→ **About this task**
Looking at the listing below, retype exactly the lines starting at the one containing "How do I perform: Bookmark" and ending at the one containing "The width and height of the screenshot is (1912, 1038).", both included, and nothing else.

→ **Supplied material**
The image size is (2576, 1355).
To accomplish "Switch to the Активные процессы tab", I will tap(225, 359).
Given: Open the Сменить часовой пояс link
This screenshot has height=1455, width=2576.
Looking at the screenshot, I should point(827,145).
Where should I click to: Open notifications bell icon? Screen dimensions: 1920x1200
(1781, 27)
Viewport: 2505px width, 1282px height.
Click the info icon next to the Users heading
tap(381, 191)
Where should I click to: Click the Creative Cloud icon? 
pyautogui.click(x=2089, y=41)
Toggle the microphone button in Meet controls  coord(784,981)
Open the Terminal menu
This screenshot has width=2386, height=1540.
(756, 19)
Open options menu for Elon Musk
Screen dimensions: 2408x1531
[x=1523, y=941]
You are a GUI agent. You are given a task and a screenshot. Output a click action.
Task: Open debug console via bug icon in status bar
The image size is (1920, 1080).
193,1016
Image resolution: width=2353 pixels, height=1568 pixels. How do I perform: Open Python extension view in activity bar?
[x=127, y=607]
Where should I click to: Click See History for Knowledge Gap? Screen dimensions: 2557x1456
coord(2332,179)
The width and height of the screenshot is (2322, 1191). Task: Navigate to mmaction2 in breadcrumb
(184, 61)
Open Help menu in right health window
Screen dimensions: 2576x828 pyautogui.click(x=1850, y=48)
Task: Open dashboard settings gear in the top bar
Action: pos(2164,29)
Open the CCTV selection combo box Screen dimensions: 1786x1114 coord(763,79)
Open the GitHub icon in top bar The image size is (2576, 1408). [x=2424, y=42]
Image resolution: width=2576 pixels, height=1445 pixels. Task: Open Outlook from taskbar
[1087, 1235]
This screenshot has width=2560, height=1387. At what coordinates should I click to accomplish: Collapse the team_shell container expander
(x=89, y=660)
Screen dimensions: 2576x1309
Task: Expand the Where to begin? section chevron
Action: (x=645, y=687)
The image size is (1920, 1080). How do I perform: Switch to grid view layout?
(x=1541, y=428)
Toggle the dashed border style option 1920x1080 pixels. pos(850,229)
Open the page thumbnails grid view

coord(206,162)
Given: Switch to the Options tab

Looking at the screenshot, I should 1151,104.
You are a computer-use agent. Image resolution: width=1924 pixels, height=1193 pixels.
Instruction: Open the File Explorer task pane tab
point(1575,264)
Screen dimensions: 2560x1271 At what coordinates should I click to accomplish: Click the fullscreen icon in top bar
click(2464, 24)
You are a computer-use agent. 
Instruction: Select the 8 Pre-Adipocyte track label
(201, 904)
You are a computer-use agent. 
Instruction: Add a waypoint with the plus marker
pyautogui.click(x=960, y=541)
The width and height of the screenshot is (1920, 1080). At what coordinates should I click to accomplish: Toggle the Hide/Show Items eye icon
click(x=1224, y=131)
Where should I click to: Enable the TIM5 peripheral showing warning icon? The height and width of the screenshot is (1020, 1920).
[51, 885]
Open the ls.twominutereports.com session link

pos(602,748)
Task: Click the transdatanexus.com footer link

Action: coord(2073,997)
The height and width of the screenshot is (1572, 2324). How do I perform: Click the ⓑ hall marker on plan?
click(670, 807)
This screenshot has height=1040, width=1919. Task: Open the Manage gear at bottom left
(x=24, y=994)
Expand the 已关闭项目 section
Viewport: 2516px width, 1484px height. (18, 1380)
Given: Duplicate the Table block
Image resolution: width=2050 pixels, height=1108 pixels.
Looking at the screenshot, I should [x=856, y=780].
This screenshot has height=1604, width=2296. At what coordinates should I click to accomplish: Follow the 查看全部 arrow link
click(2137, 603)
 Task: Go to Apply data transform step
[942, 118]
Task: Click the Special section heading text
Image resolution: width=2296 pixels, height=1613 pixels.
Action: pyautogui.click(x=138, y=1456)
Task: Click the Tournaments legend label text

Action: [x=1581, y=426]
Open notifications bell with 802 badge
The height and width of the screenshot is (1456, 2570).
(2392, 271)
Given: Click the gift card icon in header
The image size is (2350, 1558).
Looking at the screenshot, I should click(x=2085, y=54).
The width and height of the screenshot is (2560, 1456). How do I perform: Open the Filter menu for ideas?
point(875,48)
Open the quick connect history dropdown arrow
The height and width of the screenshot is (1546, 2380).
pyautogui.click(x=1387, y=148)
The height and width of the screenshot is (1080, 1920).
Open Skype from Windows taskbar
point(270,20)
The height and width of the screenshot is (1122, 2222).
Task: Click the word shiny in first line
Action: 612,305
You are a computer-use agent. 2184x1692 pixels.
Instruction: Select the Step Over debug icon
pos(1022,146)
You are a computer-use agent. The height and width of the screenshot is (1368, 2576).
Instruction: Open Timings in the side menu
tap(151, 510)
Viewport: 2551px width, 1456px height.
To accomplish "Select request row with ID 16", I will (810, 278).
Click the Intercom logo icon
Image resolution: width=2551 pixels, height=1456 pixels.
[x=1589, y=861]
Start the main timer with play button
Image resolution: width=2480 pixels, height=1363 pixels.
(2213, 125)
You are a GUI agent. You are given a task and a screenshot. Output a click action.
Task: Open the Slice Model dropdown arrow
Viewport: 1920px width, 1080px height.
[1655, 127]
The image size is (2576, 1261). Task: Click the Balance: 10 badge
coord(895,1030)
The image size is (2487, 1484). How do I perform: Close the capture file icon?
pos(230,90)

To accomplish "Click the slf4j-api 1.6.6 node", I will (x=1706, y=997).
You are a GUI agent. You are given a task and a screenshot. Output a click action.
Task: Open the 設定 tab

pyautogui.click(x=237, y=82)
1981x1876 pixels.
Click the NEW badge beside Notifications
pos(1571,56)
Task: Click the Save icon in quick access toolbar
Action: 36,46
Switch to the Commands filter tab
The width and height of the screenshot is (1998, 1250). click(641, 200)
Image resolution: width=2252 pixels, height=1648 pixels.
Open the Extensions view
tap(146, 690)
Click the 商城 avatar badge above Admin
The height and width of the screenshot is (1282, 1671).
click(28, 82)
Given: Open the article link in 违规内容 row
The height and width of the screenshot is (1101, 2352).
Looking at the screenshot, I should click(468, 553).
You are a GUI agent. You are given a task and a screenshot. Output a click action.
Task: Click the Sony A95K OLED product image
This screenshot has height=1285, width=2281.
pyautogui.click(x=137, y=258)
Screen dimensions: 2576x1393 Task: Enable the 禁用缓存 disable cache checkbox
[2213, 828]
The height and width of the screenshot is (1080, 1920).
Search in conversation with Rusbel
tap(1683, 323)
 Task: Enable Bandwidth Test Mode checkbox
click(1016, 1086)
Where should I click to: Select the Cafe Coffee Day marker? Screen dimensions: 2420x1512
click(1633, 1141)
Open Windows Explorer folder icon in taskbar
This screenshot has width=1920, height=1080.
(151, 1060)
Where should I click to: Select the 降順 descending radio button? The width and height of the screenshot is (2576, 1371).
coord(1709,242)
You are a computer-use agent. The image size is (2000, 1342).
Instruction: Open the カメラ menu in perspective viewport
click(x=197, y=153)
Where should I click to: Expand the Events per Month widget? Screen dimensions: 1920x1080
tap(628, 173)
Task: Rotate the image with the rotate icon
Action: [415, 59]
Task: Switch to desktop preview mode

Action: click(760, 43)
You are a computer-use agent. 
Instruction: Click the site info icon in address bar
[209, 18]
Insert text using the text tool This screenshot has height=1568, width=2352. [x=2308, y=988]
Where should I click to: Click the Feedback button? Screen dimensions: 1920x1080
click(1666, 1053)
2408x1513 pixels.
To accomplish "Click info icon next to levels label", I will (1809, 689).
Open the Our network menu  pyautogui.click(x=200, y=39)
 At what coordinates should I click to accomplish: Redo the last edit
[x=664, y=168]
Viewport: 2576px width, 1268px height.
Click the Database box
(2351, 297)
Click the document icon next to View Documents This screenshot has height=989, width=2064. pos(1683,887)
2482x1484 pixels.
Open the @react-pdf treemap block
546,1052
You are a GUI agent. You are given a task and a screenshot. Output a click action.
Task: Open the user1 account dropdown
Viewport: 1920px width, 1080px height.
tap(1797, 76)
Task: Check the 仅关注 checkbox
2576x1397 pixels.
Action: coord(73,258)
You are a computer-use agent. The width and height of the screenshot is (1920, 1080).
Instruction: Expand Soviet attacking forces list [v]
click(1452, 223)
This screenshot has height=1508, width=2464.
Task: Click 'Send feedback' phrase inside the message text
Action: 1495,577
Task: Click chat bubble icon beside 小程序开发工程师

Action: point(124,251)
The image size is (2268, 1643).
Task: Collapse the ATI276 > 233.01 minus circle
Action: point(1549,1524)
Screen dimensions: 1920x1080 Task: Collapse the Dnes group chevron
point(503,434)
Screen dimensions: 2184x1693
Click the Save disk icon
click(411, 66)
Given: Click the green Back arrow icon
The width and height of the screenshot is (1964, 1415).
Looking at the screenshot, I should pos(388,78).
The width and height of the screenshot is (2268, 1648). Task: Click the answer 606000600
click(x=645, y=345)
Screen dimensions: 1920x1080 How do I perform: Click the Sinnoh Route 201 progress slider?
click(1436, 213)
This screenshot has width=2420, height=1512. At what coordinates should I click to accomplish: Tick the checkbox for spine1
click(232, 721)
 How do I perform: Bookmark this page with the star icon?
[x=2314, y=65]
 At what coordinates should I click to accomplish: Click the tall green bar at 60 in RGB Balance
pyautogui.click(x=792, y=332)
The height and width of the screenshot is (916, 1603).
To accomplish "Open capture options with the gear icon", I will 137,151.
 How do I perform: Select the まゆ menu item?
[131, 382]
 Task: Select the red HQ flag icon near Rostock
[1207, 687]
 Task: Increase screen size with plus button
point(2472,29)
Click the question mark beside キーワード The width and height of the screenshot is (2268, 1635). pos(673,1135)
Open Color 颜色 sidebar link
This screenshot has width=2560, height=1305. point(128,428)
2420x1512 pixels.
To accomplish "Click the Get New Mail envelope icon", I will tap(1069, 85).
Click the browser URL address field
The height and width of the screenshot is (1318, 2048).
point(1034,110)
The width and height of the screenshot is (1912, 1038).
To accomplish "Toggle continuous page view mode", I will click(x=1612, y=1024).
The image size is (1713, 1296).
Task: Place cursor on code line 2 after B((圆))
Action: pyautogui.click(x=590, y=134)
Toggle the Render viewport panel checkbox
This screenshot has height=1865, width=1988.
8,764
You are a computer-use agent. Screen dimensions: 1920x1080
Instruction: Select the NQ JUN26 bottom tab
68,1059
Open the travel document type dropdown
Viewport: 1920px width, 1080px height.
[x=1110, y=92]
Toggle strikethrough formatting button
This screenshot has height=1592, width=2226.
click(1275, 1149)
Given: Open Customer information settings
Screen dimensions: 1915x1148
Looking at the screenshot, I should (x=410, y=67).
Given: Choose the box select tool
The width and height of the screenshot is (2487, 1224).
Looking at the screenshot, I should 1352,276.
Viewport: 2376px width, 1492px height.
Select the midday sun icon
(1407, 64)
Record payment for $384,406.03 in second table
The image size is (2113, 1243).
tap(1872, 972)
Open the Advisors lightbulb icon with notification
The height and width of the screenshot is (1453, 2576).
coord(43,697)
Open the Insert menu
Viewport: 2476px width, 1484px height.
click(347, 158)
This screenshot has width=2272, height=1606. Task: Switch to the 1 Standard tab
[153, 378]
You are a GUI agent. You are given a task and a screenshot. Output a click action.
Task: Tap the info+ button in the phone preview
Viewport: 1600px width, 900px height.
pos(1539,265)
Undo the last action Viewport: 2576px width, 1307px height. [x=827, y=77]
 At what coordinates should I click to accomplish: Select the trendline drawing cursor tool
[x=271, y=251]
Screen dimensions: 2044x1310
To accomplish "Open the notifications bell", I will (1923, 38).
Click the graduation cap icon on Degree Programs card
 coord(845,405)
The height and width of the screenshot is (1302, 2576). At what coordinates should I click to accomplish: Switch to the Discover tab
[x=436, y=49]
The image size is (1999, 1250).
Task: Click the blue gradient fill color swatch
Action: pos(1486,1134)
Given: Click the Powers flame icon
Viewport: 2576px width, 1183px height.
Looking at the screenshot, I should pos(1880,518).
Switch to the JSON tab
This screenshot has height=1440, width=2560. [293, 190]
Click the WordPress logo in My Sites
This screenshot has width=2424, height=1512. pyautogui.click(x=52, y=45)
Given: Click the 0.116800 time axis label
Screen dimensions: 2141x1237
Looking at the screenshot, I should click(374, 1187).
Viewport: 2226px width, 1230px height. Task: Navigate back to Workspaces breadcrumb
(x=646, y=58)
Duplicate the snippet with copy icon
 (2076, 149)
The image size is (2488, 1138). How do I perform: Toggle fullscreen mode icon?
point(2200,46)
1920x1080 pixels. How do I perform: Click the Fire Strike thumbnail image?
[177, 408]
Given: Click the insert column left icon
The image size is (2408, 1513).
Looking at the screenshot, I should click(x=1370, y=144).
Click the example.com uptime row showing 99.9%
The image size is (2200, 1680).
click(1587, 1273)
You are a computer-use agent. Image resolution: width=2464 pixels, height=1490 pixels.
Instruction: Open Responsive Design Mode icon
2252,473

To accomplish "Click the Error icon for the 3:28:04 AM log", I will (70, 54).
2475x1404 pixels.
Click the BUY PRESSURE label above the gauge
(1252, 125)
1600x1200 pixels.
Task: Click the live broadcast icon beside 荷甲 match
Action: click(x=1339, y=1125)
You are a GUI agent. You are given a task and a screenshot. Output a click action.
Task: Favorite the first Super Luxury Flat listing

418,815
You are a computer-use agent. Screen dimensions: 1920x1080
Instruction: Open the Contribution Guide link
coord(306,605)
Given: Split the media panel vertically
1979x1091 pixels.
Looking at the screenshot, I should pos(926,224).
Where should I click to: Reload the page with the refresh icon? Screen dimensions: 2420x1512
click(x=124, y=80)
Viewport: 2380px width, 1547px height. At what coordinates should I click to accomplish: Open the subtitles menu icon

→ **Solution**
 How do I perform: Bookmark this page with the star icon?
[x=2314, y=65]
 At what coordinates should I click to accomplish: Click the tall green bar at 60 in RGB Balance
pyautogui.click(x=792, y=332)
The height and width of the screenshot is (916, 1603).
To accomplish "Open capture options with the gear icon", I will 137,151.
 How do I perform: Select the まゆ menu item?
[131, 382]
 Task: Select the red HQ flag icon near Rostock
[1207, 687]
 Task: Increase screen size with plus button
point(2472,29)
Click the question mark beside キーワード The width and height of the screenshot is (2268, 1635). pos(673,1135)
Open Color 颜色 sidebar link
This screenshot has width=2560, height=1305. point(128,428)
2420x1512 pixels.
To accomplish "Click the Get New Mail envelope icon", I will tap(1069, 85).
Click the browser URL address field
The height and width of the screenshot is (1318, 2048).
point(1034,110)
The width and height of the screenshot is (1912, 1038).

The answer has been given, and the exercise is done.